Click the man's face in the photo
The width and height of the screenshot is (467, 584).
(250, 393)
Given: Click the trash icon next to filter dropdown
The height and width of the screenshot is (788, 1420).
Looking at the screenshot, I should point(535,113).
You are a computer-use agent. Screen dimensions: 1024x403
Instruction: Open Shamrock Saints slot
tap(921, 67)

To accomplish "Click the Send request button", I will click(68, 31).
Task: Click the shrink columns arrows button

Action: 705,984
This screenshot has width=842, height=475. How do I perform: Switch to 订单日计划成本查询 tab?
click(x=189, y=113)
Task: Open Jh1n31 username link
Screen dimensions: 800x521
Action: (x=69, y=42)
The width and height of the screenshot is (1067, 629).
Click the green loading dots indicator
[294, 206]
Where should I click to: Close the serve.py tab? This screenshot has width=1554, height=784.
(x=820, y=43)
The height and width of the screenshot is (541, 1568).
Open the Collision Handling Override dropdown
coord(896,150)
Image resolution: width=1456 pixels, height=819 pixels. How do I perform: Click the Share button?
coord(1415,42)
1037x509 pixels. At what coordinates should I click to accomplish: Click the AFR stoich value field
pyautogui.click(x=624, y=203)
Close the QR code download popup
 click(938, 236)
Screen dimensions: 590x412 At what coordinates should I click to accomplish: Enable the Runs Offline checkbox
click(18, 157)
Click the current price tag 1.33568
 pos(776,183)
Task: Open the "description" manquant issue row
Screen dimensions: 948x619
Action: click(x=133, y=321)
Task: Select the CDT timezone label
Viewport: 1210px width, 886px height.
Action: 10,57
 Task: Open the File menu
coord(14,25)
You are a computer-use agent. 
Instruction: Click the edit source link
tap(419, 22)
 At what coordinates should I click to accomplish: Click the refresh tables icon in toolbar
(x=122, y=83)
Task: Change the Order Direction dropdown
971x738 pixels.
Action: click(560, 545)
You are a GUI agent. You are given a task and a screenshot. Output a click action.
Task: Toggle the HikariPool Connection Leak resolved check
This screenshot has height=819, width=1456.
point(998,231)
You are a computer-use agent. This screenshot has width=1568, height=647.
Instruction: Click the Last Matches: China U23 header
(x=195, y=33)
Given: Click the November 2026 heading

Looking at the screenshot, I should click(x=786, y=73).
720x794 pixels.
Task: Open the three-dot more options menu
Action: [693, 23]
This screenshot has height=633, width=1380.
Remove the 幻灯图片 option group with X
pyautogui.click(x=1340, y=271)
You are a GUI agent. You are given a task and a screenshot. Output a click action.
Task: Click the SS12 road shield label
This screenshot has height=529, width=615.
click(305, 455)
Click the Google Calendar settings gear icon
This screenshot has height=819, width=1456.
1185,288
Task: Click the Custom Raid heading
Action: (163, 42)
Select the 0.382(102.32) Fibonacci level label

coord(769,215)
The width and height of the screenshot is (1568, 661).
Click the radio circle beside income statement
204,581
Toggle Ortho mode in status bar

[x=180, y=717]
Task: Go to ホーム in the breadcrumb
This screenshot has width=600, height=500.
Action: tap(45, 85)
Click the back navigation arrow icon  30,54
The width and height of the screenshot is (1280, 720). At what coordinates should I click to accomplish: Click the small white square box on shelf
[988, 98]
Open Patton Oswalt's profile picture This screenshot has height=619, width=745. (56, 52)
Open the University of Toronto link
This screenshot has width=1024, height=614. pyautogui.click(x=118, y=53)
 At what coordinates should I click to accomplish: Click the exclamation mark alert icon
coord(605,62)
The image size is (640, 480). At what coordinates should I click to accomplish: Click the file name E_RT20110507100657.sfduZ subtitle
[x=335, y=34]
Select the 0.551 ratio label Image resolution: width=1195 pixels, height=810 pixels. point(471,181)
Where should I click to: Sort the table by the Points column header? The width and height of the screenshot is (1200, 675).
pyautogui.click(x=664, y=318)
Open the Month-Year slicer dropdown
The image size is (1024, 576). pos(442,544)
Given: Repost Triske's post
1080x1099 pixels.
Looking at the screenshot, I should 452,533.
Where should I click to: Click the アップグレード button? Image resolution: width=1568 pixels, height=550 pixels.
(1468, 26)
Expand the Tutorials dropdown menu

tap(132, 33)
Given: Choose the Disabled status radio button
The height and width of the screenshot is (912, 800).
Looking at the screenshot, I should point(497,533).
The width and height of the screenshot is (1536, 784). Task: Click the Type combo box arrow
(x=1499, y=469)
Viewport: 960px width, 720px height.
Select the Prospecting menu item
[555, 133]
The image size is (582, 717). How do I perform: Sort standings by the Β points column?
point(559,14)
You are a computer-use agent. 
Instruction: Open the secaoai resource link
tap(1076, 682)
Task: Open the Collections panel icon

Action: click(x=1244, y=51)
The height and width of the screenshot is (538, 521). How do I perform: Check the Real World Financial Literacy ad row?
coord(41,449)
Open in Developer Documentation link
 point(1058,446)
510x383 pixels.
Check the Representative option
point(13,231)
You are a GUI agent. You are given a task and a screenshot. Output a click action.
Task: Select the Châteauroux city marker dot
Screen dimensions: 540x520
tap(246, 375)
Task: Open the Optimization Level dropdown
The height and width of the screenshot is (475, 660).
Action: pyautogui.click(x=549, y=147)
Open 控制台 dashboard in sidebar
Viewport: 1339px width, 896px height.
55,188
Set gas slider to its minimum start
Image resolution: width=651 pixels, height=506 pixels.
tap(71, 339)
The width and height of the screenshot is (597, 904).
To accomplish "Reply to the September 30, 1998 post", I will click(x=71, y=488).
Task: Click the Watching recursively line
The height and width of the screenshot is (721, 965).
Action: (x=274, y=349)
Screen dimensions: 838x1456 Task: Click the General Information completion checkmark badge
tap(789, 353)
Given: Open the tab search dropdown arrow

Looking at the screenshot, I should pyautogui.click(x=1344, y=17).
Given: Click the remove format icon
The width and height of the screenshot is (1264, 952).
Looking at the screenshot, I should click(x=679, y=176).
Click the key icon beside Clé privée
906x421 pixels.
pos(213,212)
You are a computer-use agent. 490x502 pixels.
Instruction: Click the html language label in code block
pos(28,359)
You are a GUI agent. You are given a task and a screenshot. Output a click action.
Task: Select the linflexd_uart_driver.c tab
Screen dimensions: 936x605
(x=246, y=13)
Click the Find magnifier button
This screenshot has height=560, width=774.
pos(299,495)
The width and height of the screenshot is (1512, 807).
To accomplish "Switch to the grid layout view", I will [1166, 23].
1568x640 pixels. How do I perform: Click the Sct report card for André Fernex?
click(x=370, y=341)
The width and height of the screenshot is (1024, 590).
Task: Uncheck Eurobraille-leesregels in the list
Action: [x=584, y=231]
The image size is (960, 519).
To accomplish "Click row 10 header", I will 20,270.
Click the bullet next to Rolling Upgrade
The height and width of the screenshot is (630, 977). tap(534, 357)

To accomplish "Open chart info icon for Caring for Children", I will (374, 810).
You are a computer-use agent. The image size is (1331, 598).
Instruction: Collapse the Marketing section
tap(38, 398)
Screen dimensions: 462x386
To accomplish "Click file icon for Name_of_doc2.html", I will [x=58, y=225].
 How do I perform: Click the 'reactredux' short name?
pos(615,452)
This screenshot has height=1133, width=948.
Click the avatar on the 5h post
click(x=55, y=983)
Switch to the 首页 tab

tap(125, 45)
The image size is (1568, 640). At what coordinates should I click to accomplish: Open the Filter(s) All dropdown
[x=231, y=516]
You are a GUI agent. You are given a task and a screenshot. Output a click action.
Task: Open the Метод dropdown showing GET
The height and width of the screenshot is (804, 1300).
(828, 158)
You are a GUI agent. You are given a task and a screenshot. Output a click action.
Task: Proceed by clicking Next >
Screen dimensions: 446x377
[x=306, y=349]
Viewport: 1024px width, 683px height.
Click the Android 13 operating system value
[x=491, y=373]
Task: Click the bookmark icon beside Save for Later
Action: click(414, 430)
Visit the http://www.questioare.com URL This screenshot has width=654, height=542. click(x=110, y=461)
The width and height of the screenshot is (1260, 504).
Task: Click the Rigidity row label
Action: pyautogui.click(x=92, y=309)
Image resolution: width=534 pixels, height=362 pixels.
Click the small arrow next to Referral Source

◆ ◆ ◆ ◆

● Required work
Copy the lines above exactly, beginning at the line that has "Instruction: Click the Last" and stopping after the line that has "The width and height of the screenshot is (1568, 661).", and omit the rest.

● Answer section
Instruction: Click the Last Matches: China U23 header
(x=195, y=33)
Given: Click the November 2026 heading

Looking at the screenshot, I should click(x=786, y=73).
720x794 pixels.
Task: Open the three-dot more options menu
Action: [693, 23]
This screenshot has height=633, width=1380.
Remove the 幻灯图片 option group with X
pyautogui.click(x=1340, y=271)
You are a GUI agent. You are given a task and a screenshot. Output a click action.
Task: Click the SS12 road shield label
This screenshot has height=529, width=615.
click(305, 455)
Click the Google Calendar settings gear icon
This screenshot has height=819, width=1456.
1185,288
Task: Click the Custom Raid heading
Action: (163, 42)
Select the 0.382(102.32) Fibonacci level label

coord(769,215)
The width and height of the screenshot is (1568, 661).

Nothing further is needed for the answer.